Lutte contre les violences sexuelles et sexistes : renforcer les droits des victimes et cesser de raconter n’importe quoi !

L’Assemblée Nationale vient d’adopter le projet de loi renforçant la lutte contre les violences sexuelles et sexistes

L’Assemblée Nationale vient d’adopter le projet de loi renforçant la lutte contre les violences sexuelles et sexistes. Ce texte allonge le délai de prescription de 20 à 30 ans pour les crimes sexuels commis sur des mineurs. Il renforce la répression des viols et abus sexuels commis sur mineurs de 15 ans, notamment lorsqu’ils sont commis par des majeurs. Il étend la notion de harcèlement sexuel et moral à des actions non répétées, mais menées de concert par un ensemble d’auteurs à l’encontre d’une même personne (raids numériques). Enfin, il crée une contravention pour outrage sexiste.

Ce texte est la résultante de 824 ateliers départementaux menés dans le cadre du Tour de France de l’Egalité, rassemblant plus de 55000 participants.

Dans le titre II, nous n’avons finalement pas retenu la présomption de non-consentement entre les mineurs de moins de 15 ans et une personne majeure, pour plusieurs raisons :

  • cette mesure entraînerait une règle rigoriste, écartant la possibilité qu’un majeur de moins de 15 ans puisse avoir une relation affective consentie avec un majeur. Or, cette situation peut exister, avec un jeune majeur de 18 ans par exemple.
  • le risque d’inconstitutionnalité est très fort, le caractère implacable de la mesure s’ajoutant à l’inexistence, jusqu’ici, de présomption en matière criminelle.

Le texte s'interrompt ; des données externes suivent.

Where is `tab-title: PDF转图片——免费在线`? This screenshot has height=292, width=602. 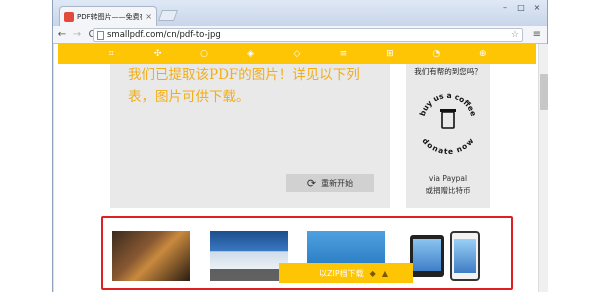
tab-title: PDF转图片——免费在线 is located at coordinates (110, 16).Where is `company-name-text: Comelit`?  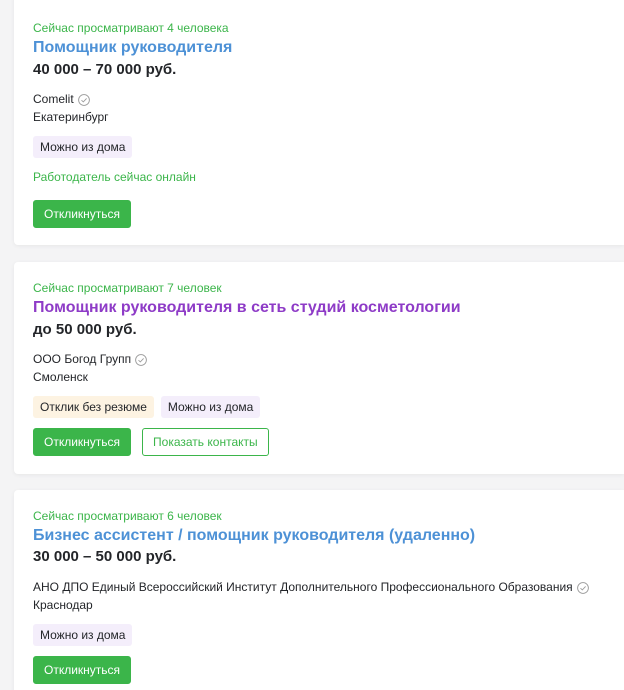
company-name-text: Comelit is located at coordinates (54, 100).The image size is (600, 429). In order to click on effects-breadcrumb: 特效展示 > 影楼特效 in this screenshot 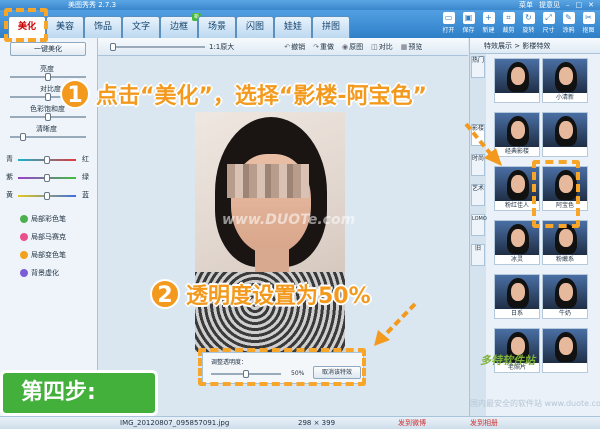, I will do `click(535, 46)`.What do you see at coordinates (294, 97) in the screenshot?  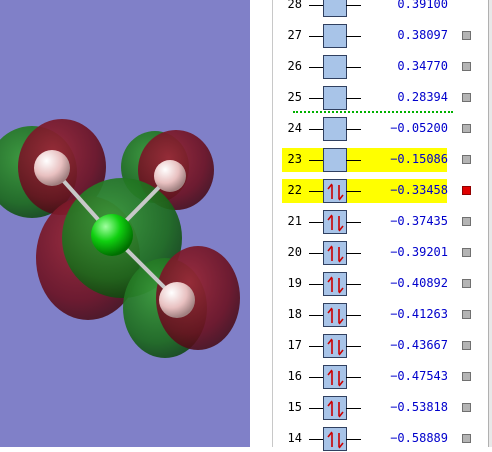 I see `mo-number: 25` at bounding box center [294, 97].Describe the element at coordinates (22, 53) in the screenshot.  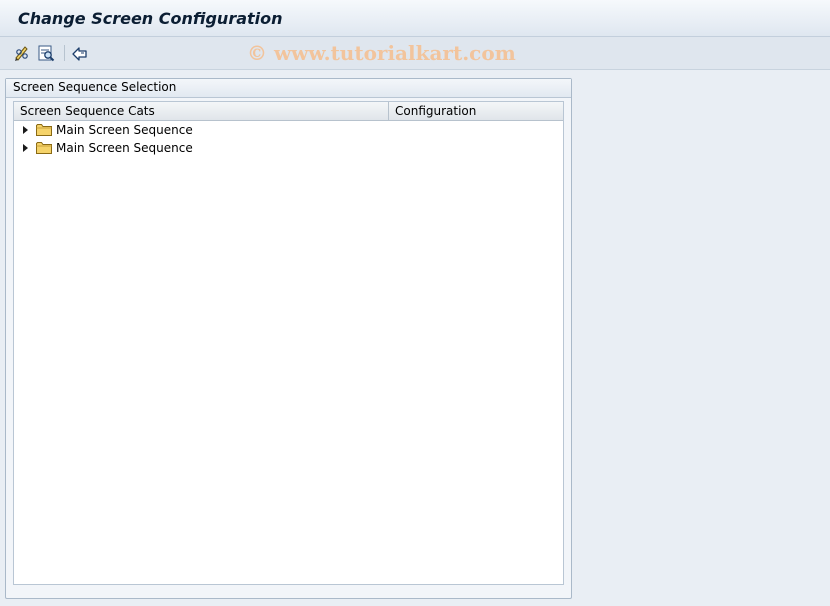
I see `pencil-glasses-icon` at that location. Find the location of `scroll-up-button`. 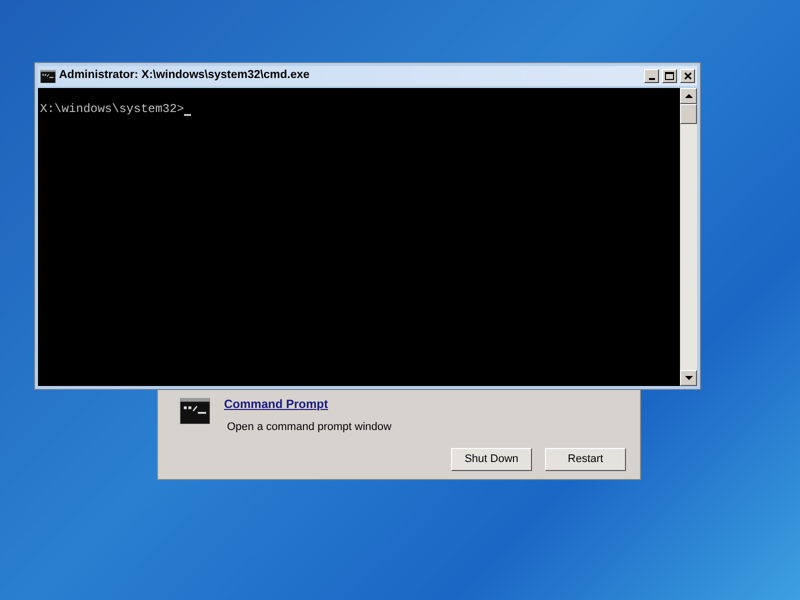

scroll-up-button is located at coordinates (688, 96).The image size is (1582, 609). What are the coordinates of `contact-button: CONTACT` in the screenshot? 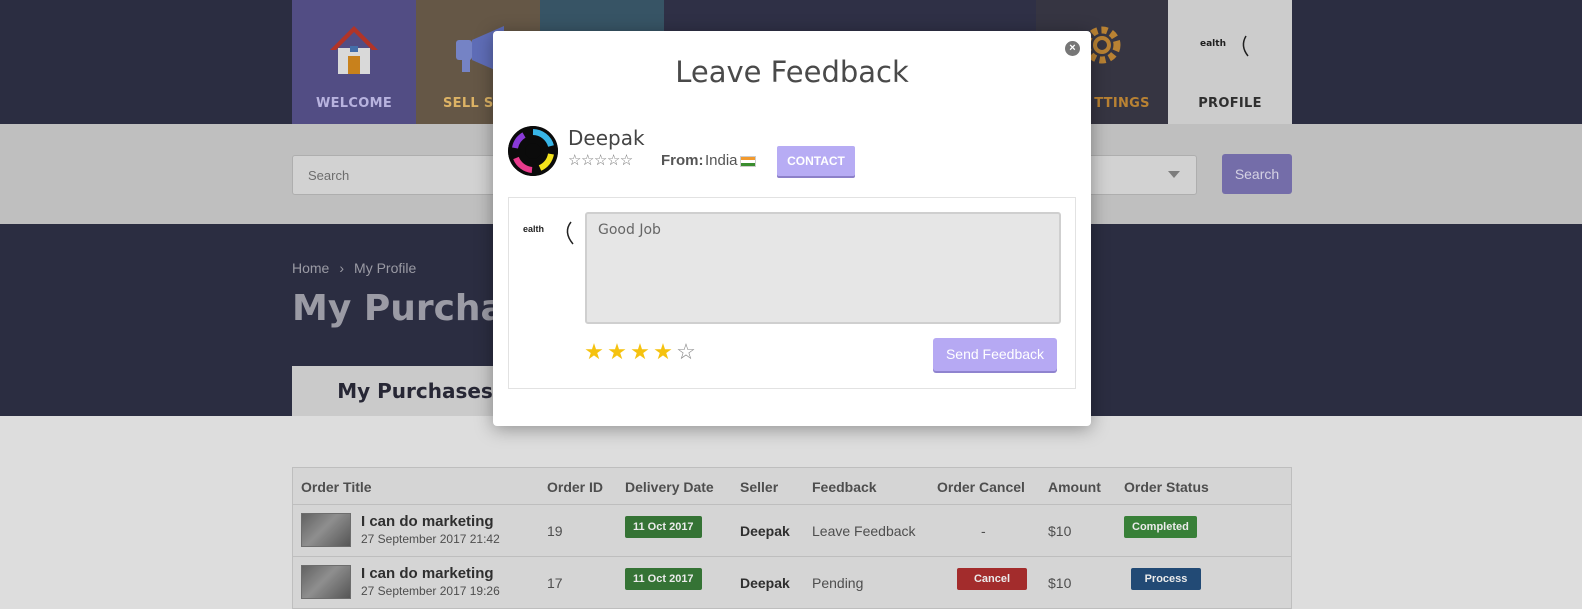 It's located at (816, 161).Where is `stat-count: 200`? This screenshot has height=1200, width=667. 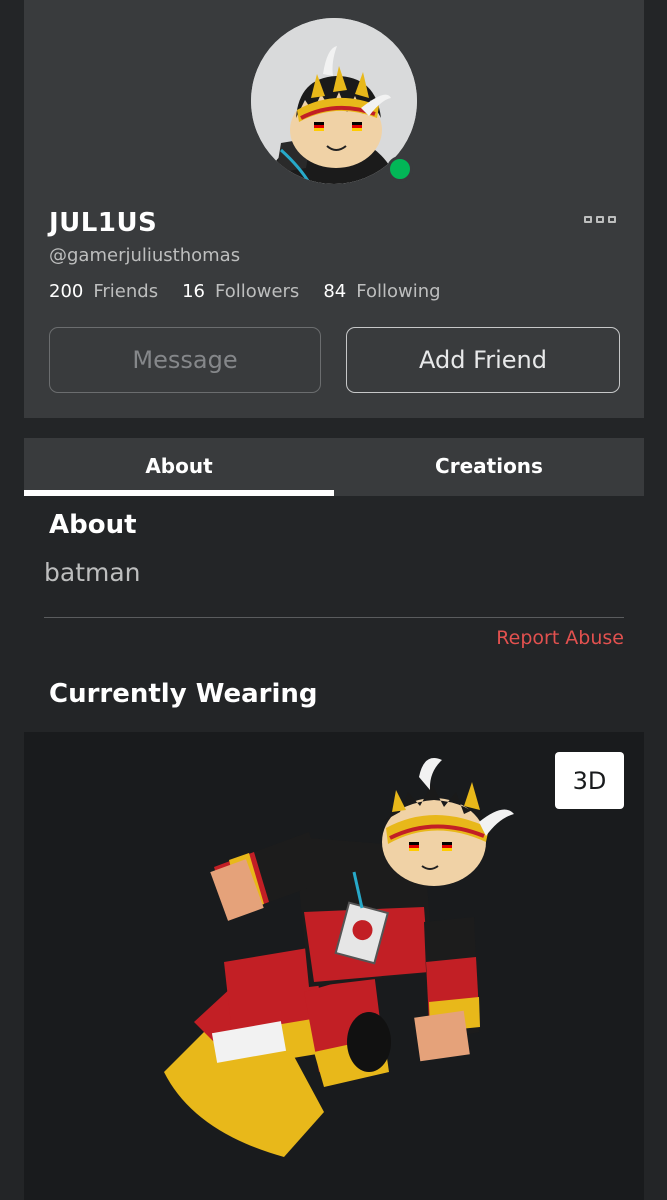 stat-count: 200 is located at coordinates (66, 292).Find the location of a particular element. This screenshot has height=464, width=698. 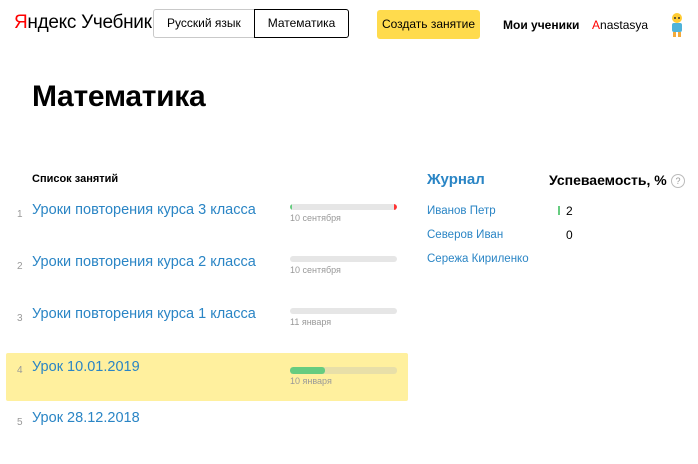

score-bar-icon is located at coordinates (559, 210). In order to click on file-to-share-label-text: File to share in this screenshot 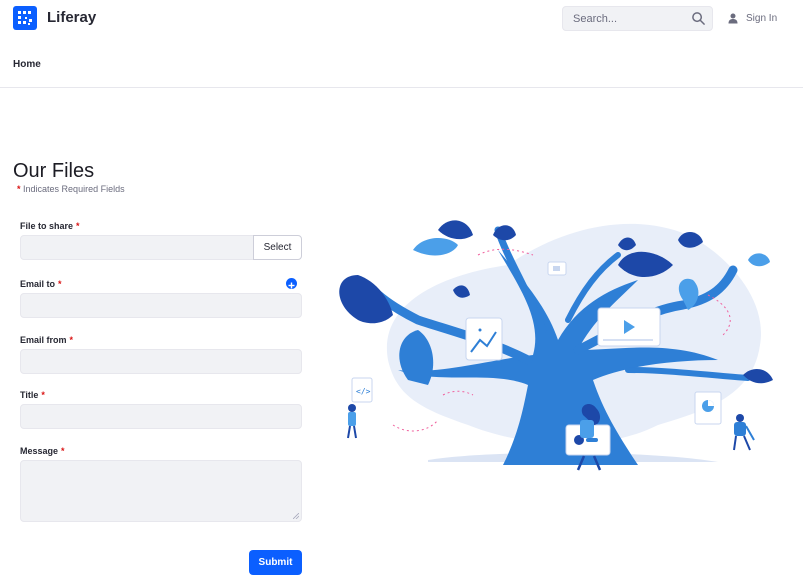, I will do `click(47, 226)`.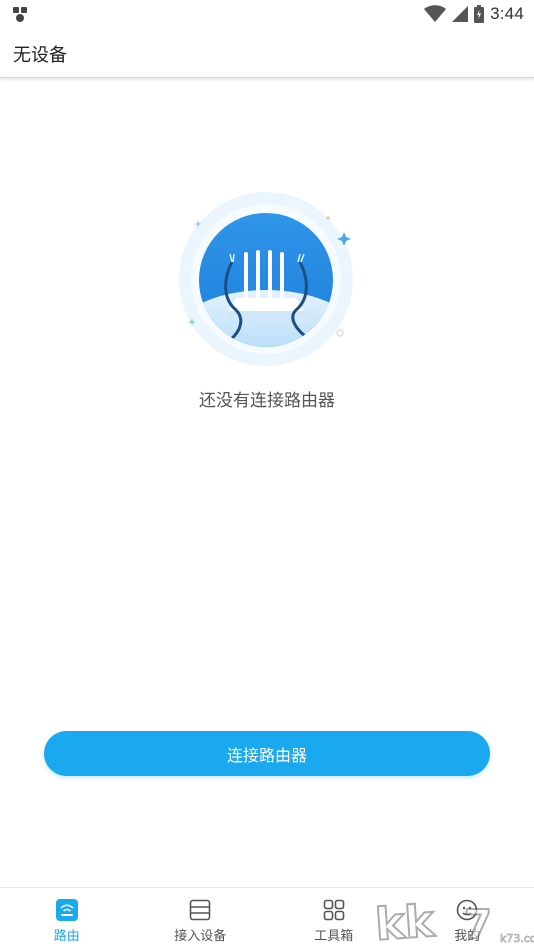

Le Gouvernement nous a proposé de faire le choix d’autres mesures pour protéger le plus efficacement les mineures : rendre moins compliqué la preuve de la contrainte pour les victimes et aggraver les peines d’atteinte sexuelle, notamment.

Lire, sur ce point, l’analyse de l’avocat-blogueur Maître Eolas :

Loi Schiappa : pour Maître Eolas, l'article 2 dit le contraire de ce qui lui est reproché

Grande cause du quinquennat, l’égalité femmes-hommes est renforcée par l’adoption de ce texte, que nous défendrons vigoureusement lors de son passage en deuxième lecture.